Sejak pagi hujan deras turun membasahi kota, aku menjulurkan telapak tanganku membiarkan rintikan hujan jatuh membasahi. Kemudian Yian datang bersamaan dengan angin dingin, ia berdiri di sampingku sembari menjulurkan telapaknya membiarkan sentuhan dingin dari air hujan jatuh di atas telapaknya.
Aku menoleh ke arah Yian lalu melemparkan senyuman tipis, berkat hujan suasana hatiku sedikit terasa tenang. Aku bisa menatap hujan tanpa harus memikirkan apapun, rasanya cukup menyenangkan.
“Inget gak dulu kita pernah ketemu di pemakaman, terus kita ketemu lagi di depan mini market, lo juga kasih payung lo buat gue waktu ujan, waktu itu gue pikir lo cowo aneh. Gue gak pernah nyangka kalo ternyata kita temenan waktu kecil, apalagi liat lo sekarang yang udah banyak berubah” ungkapku, mengingat masa lalu.
“Hahah” tawanya menanggapi ucapanku.
“Makasih banyak, Yian” ucapku tulus berterima kasih padanya.
“Makasih juga Mika” balasnya.
“Buat apa?” tanyaku bingung.
“Udah inget gua” jawabnya.
Kami saling bertukar pandangan dan melemparkan senyuman pada satu sama lain.

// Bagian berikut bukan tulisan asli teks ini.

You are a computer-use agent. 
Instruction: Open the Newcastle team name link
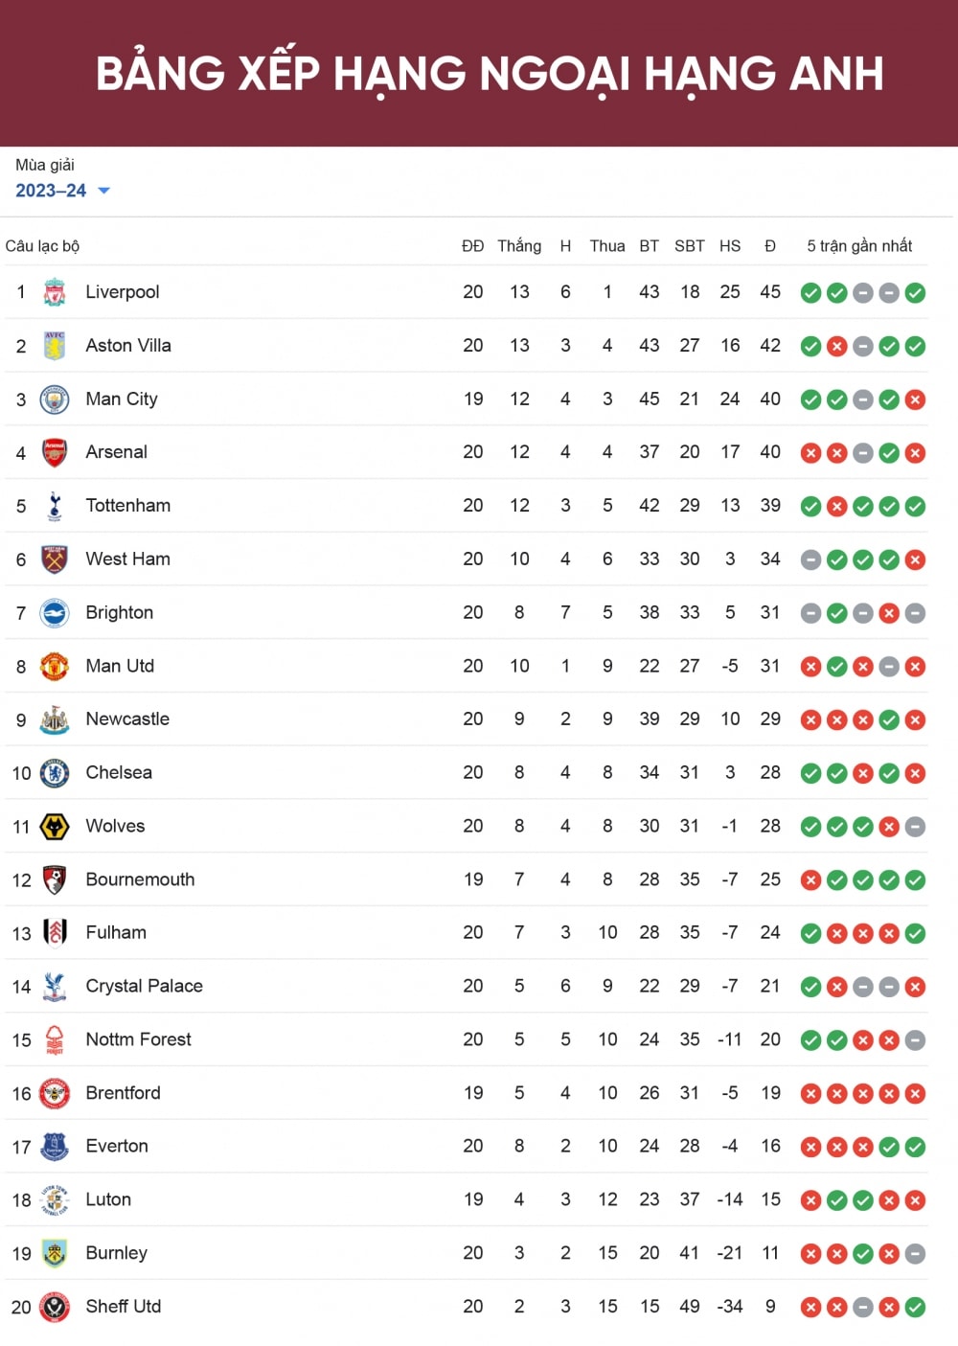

Jika saja Yian tak pernah datang kepadaku, apa mungkin kini aku akan sanggup bertahan seorang diri. Aku tak ingin kehilangan dirinya, dia telah menjadi seseorang yang amat berharga bagiku.

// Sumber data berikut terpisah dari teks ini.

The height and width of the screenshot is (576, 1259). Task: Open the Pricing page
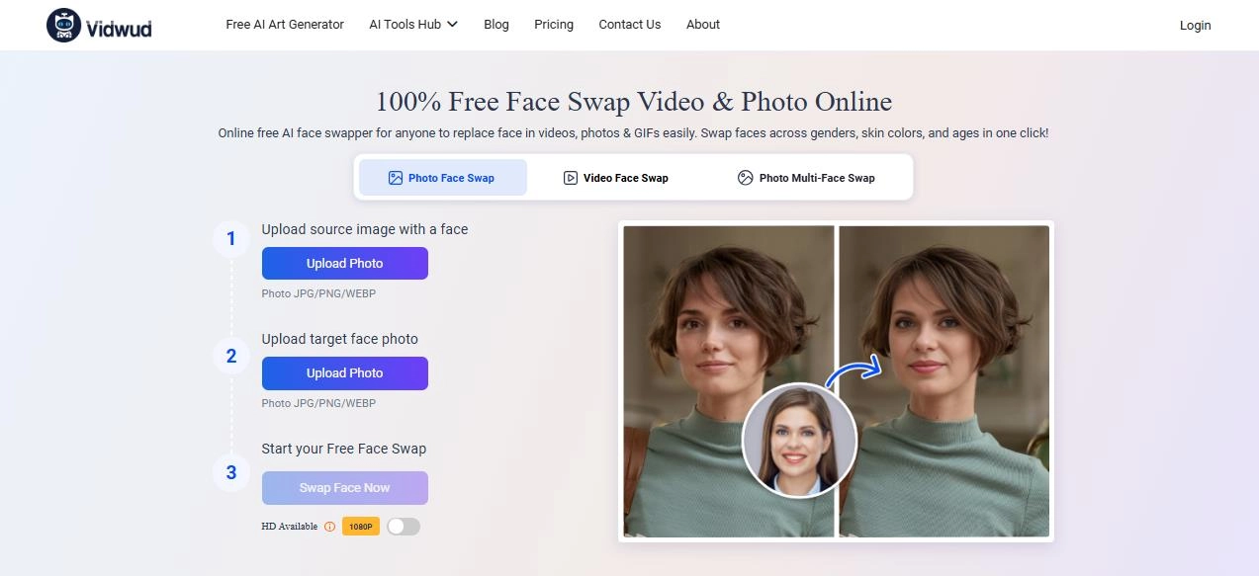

Aku kembali ke kelas dan menemukan kantong tas berisi seragam sekolah. Aku menoleh ke kiri dan kanan mencoba mencari tahu siapa yang meletakan katong tersebut di atas mejaku.
“Yian?” batinku.
Kemudian aku berjalan menuju mejanya dan menanyakan hal tersebut, namun ia bersikeras bahwa bukan dirinya yang meletakan kantong tersebut. Kemudian aku menuju kelas Arlen untuk menanyai hal yang sama padanya. Aku berdiri di depan kelasnya sembari menggenggam kantong tersebut.
“Ngapain lo di sini?” tanya Karla ketus.
Aku berusaha untuk tak menanggapi Karla namun ia dengan kasar mengambil kantong di tanganku begitu saja, ia juga memeriksa isi dalam kantong tersebut.
“Apaan sih lo? Balikin” geramku.
“Seragam?” gumamnya.
Kemudian Arlen datang dan merebut kantong tersebut dari Karla, ia menatap Karla tajam dengan raut wajah dinginnya.
“Lo beliin ini buat dia?” tanya Karla.
“Minggir sana” ujar Arlen.
Arlen kemudian menarikku menjauh dari kelasnya, kami pergi menuju atap.
“Nih” ucapnya sembari mengulurkan dua kantong tas.
“Apalagi? Ini juga dari lo kan?” tanyaku bingung.
“Engga, ini punya lu yang tadi” ucapnya.
Aku membuka kantong pemberiannya, isinya sama dengan kantong satunya.